_EXERCISE BRIEF_
Copying rule for the data below: take the line containing "Viewport: 624px width, 597px" and every line after it to the end, exactly, and drop all pictures.

===== MATERIAL FOR THIS EXERCISE

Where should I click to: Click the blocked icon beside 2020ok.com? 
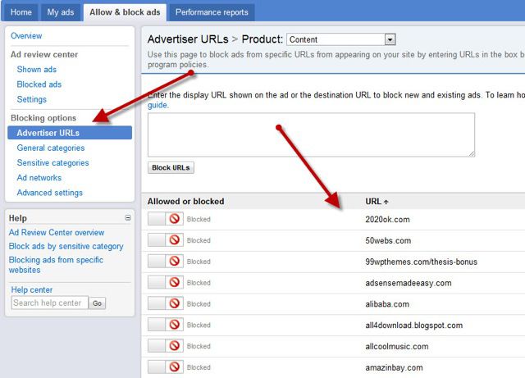tap(174, 220)
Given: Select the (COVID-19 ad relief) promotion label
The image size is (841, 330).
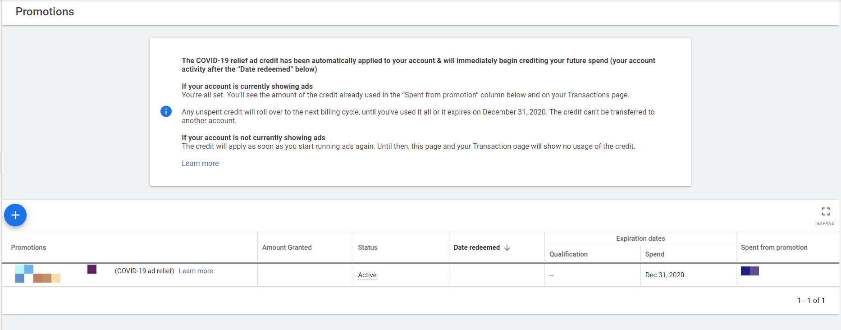Looking at the screenshot, I should [x=144, y=271].
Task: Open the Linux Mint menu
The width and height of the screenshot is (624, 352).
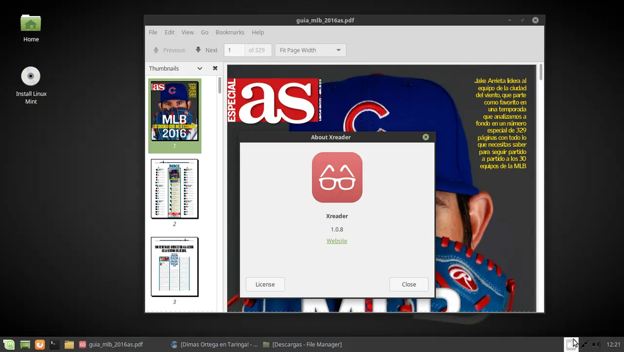Action: pyautogui.click(x=8, y=344)
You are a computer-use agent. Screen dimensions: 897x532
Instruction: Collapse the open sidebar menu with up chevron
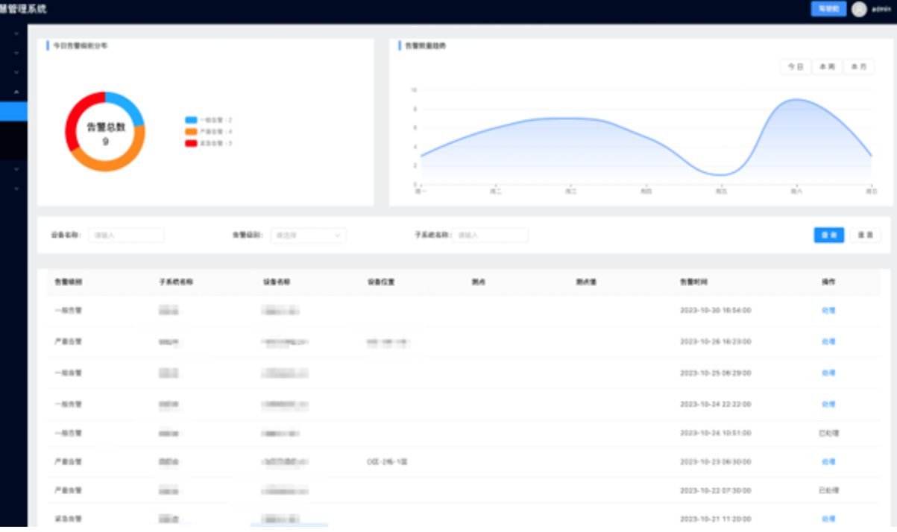click(16, 92)
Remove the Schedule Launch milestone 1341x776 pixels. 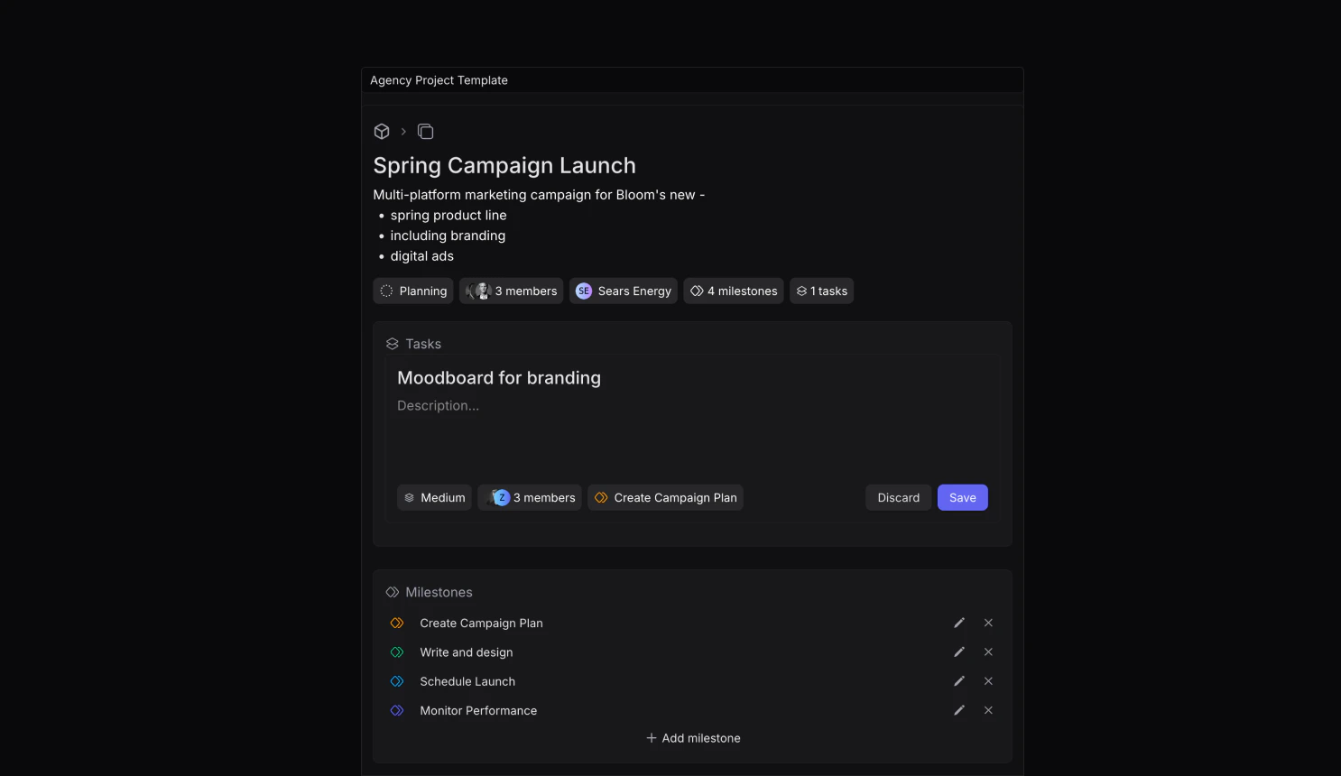(x=988, y=681)
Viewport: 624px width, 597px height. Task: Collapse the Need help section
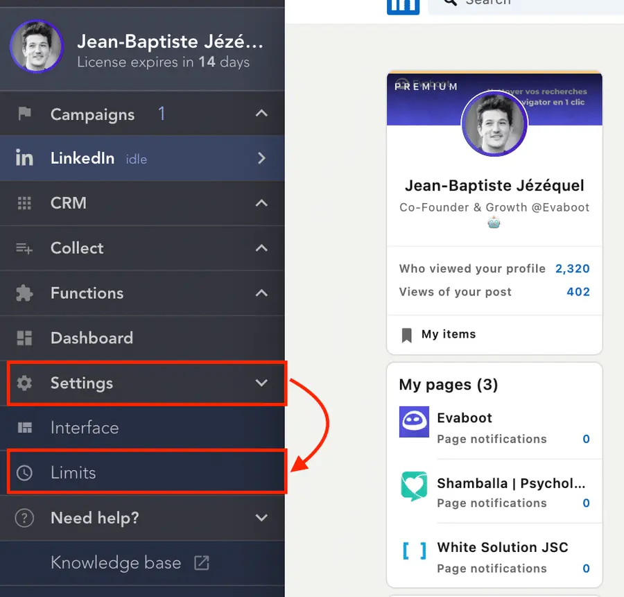point(261,517)
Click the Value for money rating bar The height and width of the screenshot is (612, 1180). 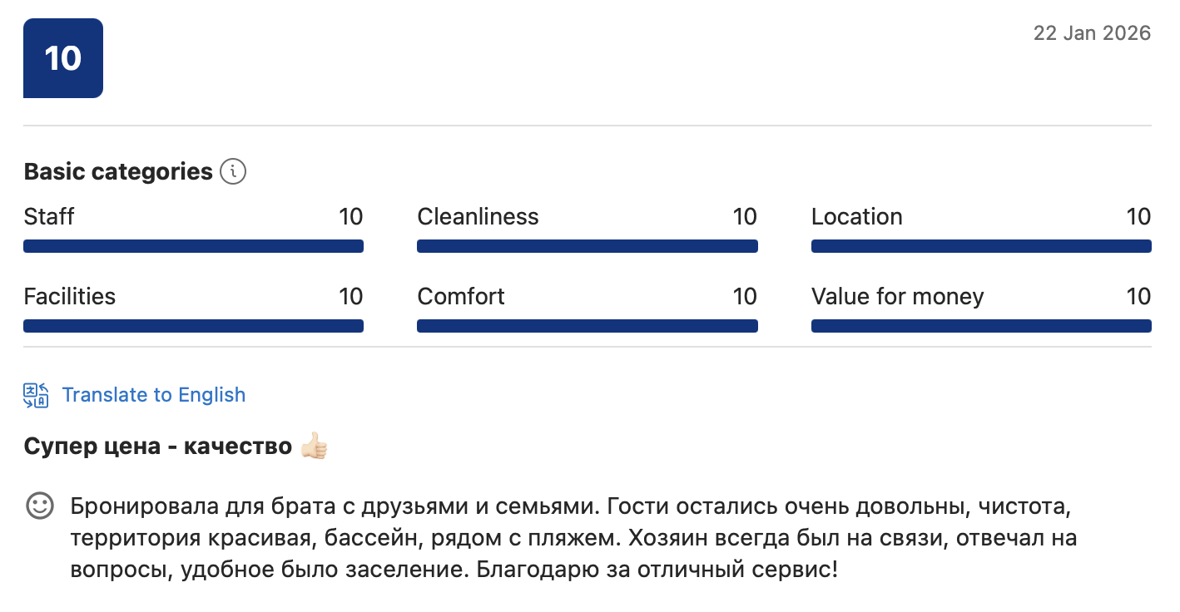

==========

_COMPLETED TASK_
Viewport: 624px width, 597px height. Task: Collapse the Need help section
point(261,517)
Click the Value for money rating bar The height and width of the screenshot is (612, 1180). 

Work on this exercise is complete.